A sandwich ELISA for assessment of pharmacokinetics of HSA-(BNP)2 fusion protein in mouse plasma

Brain natriuretic peptide (BNP) is a circulating hormone of cardiac origin that plays an important role in the regulation of intravascular blood volume and vascular tone. HSA-(BNP)2, derived from the joining of human BNP to the C-terminus of human serum albumin (HSA), has been developed to prolong the BNP pharmacodynamic action. For the analysis of pharmacokinetics of the new drug, a novel sandwich enzyme-linked immunosorbent assay (ELISA) was established and validated to quantify HSA-(BNP)2 fusion protein in mouse plasma. The ELISA method was calibrated with 1:10 and 1:100 dilutions of blank mouse plasma spiked with HSA-(BNP)2 standard and validated with respect to parallelism, precision (intra- and inter-assay variation), accuracy (recovery), specificity and stability.
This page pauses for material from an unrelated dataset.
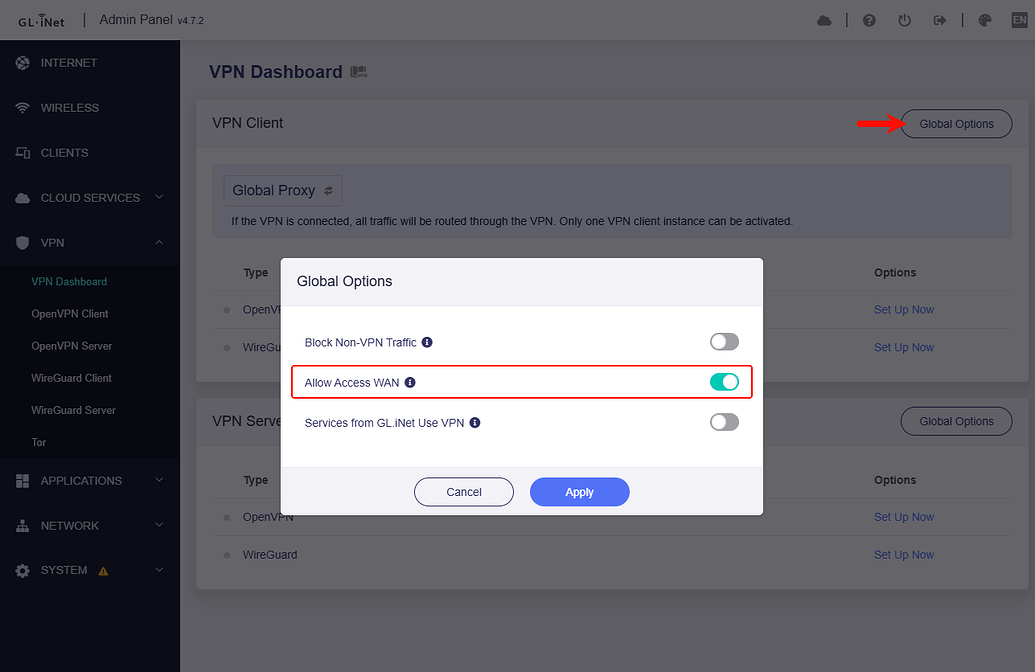Open the EN language selector

[x=1019, y=19]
The practical working range was estimated to be 31.2–2000 ng/ml with the limit of detection was 7.8 ng/ml. Recoveries ranged from 80.5 to 108.4%, while the intra- and inter-assay precisions were <2.73% and <4.32%, respectively. The terminal half-life of HSA-(BNP)2 was 2.14 h, which had extended more than 40 times compared to 3.1 min half-life of BNP monomer in mouse.